### [To do]
Once the line with "Given: Switch to the Markets tab" is found in the data, output it and each following line exactly, up to and including the line with "Given: Close the OleDbException popup", and nothing before or after.

### [Provided records]
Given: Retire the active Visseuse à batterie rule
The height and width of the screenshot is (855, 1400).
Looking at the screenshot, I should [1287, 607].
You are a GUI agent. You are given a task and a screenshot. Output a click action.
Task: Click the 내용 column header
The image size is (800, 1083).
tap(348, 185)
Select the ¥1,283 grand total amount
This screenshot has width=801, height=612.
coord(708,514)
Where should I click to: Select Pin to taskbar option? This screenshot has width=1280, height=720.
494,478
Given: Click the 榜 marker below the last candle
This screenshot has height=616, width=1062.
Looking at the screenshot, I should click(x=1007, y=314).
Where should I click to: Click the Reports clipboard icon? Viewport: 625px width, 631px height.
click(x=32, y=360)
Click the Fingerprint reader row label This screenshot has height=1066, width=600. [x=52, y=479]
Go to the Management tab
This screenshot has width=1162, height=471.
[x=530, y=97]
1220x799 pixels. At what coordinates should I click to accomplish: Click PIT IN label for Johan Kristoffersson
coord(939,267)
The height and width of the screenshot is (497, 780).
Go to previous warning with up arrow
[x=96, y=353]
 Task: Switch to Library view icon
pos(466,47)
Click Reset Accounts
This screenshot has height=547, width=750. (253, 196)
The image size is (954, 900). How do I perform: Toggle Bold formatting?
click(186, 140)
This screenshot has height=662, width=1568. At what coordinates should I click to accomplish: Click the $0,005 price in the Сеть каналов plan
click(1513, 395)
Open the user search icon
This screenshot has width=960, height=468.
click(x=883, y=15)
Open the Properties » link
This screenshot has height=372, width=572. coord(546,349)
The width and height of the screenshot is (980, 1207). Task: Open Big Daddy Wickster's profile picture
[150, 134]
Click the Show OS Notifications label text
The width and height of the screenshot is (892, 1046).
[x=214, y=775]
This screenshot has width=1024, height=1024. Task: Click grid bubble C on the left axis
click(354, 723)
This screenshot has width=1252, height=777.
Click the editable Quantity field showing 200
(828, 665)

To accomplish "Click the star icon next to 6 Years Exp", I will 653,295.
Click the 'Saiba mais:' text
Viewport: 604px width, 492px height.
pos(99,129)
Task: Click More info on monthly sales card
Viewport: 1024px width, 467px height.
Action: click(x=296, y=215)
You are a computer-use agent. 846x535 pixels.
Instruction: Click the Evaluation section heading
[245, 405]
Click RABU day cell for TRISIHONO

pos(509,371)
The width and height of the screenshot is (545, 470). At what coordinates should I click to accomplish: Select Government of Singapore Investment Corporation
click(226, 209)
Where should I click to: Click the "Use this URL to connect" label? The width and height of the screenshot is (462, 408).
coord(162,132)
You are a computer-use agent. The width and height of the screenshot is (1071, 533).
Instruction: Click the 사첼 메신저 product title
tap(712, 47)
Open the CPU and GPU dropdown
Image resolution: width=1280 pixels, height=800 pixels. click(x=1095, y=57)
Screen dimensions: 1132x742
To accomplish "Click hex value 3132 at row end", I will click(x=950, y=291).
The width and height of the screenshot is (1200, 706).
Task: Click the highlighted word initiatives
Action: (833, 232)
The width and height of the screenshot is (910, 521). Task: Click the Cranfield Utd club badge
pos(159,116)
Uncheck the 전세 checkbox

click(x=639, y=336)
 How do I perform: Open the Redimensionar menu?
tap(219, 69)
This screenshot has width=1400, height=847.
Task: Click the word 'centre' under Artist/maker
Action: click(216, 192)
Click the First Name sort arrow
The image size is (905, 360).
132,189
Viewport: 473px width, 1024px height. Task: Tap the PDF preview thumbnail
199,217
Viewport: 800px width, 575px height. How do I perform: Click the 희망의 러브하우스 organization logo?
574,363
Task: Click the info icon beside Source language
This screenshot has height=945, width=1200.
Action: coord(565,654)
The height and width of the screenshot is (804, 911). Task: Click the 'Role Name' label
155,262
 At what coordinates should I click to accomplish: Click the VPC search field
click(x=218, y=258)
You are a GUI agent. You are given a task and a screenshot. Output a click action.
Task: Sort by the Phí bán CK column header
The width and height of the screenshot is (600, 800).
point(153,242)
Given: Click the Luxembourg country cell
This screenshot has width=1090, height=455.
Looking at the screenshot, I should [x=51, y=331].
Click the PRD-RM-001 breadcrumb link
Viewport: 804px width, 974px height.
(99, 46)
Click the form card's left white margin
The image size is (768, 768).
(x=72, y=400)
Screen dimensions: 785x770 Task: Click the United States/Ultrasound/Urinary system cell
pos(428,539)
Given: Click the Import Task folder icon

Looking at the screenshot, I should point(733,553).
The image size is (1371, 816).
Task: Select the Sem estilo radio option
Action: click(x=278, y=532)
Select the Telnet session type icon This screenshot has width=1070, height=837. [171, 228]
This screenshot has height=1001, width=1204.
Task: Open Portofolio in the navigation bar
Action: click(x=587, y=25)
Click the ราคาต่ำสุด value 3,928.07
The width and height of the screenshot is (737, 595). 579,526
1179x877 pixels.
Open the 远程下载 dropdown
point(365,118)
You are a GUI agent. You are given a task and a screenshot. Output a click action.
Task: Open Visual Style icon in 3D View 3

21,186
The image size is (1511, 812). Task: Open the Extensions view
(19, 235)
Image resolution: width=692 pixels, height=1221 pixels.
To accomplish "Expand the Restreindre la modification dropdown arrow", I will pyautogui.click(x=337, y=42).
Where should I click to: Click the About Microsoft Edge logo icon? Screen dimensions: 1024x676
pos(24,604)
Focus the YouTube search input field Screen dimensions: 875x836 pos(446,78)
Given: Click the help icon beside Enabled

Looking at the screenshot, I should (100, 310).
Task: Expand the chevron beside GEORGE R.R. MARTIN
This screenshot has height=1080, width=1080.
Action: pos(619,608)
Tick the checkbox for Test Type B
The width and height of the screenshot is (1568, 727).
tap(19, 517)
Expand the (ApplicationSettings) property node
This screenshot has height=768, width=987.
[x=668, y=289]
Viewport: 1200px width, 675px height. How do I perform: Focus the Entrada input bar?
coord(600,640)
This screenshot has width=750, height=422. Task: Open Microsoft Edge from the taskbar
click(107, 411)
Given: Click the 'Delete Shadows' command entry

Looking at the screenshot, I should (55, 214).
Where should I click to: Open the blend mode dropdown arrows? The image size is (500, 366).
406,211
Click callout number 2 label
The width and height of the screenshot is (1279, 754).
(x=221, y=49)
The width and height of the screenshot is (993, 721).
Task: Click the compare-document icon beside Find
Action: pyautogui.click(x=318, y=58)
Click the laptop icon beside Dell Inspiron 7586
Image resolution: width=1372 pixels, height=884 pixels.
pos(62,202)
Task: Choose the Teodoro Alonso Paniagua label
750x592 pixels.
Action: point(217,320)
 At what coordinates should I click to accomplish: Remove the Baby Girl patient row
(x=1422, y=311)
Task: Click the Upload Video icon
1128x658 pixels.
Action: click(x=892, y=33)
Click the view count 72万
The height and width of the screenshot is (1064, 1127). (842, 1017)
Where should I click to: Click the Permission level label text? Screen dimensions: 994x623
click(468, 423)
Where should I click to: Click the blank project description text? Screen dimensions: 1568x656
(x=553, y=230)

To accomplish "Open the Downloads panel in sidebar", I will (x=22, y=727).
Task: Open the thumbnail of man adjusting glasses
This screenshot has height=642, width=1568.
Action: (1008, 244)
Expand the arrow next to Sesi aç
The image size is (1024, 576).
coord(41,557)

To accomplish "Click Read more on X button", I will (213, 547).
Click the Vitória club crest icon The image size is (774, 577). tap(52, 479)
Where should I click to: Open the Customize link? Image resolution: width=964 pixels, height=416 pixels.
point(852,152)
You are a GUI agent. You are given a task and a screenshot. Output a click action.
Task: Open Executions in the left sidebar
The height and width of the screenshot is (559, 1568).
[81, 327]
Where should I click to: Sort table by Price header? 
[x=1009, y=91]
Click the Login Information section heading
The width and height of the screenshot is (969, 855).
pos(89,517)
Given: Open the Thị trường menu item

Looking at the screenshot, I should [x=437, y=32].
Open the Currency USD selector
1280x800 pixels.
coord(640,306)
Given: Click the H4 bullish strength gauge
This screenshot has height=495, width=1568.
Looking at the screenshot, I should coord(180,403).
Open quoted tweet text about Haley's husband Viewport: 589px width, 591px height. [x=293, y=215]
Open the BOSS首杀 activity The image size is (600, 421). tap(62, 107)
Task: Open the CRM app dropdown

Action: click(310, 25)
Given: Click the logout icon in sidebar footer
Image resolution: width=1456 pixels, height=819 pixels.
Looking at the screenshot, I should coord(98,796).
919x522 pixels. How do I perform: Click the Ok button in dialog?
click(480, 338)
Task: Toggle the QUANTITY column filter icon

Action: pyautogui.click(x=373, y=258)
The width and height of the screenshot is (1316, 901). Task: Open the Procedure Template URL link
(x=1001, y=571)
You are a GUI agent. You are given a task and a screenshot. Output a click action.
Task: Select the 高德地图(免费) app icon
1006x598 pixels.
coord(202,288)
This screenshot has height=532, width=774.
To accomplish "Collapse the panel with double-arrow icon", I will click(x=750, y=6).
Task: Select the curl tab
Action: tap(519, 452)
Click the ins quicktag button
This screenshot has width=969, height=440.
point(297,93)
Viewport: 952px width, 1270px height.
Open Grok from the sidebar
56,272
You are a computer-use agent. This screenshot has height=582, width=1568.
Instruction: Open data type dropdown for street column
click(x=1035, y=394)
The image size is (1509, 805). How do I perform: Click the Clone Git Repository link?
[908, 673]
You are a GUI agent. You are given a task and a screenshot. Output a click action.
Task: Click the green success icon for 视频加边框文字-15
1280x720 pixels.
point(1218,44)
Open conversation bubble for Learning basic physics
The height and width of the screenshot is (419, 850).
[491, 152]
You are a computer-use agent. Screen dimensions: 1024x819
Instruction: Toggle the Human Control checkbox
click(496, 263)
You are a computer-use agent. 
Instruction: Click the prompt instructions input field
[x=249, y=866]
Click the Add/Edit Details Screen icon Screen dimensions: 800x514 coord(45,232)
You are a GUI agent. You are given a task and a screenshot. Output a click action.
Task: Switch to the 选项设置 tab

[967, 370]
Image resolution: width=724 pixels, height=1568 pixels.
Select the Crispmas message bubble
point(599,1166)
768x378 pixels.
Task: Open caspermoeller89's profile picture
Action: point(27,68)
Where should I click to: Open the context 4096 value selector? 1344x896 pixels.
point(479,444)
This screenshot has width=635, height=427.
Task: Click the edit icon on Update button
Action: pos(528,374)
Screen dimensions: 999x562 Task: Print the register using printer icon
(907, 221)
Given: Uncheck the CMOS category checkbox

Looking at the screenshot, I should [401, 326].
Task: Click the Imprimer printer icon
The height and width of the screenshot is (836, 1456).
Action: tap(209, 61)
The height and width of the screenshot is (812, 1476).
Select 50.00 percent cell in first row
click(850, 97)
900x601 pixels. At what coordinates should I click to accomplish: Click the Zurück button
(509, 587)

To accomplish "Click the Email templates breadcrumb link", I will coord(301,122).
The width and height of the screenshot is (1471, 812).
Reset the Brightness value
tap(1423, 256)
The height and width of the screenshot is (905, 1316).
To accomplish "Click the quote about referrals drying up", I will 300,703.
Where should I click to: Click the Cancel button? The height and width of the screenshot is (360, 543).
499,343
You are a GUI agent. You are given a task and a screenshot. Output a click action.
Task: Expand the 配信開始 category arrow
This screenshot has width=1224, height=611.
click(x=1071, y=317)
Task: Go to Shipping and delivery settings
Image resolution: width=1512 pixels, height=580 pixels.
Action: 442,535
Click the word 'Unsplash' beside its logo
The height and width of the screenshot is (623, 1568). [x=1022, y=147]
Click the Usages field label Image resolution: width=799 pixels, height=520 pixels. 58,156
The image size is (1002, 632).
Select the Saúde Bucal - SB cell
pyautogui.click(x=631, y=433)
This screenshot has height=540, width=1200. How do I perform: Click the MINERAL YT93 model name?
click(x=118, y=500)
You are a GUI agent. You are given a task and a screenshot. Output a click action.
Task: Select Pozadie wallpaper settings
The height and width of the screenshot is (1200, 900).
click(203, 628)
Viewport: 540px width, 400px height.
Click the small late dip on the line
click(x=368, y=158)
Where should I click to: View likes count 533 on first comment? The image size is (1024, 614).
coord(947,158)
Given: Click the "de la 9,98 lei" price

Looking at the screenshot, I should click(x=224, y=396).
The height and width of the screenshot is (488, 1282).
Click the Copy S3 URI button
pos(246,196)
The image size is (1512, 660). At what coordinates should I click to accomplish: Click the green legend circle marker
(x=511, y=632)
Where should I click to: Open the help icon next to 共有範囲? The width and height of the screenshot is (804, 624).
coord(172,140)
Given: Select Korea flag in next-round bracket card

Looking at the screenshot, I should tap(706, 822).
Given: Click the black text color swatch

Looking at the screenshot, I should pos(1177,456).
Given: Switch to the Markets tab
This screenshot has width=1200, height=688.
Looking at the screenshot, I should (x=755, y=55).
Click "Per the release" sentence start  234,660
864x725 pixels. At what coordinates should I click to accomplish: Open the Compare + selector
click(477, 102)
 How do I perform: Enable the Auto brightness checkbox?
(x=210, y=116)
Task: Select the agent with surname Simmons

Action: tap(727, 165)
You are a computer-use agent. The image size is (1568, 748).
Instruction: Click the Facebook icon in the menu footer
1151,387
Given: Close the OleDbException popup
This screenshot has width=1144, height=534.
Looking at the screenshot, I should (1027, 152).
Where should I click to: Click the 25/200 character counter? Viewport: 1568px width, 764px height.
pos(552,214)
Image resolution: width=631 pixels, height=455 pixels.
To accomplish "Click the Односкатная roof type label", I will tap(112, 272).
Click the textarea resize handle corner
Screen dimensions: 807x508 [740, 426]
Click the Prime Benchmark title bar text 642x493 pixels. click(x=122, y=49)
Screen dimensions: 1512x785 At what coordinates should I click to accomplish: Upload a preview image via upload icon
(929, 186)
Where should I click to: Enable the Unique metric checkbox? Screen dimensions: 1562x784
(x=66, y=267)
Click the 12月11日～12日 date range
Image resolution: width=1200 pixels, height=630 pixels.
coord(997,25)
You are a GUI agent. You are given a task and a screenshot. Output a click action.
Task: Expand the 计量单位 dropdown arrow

### [Exercise output]
Given: Switch to the Markets tab
This screenshot has width=1200, height=688.
Looking at the screenshot, I should (x=755, y=55).
Click "Per the release" sentence start  234,660
864x725 pixels. At what coordinates should I click to accomplish: Open the Compare + selector
click(477, 102)
 How do I perform: Enable the Auto brightness checkbox?
(x=210, y=116)
Task: Select the agent with surname Simmons

Action: tap(727, 165)
You are a computer-use agent. The image size is (1568, 748).
Instruction: Click the Facebook icon in the menu footer
1151,387
Given: Close the OleDbException popup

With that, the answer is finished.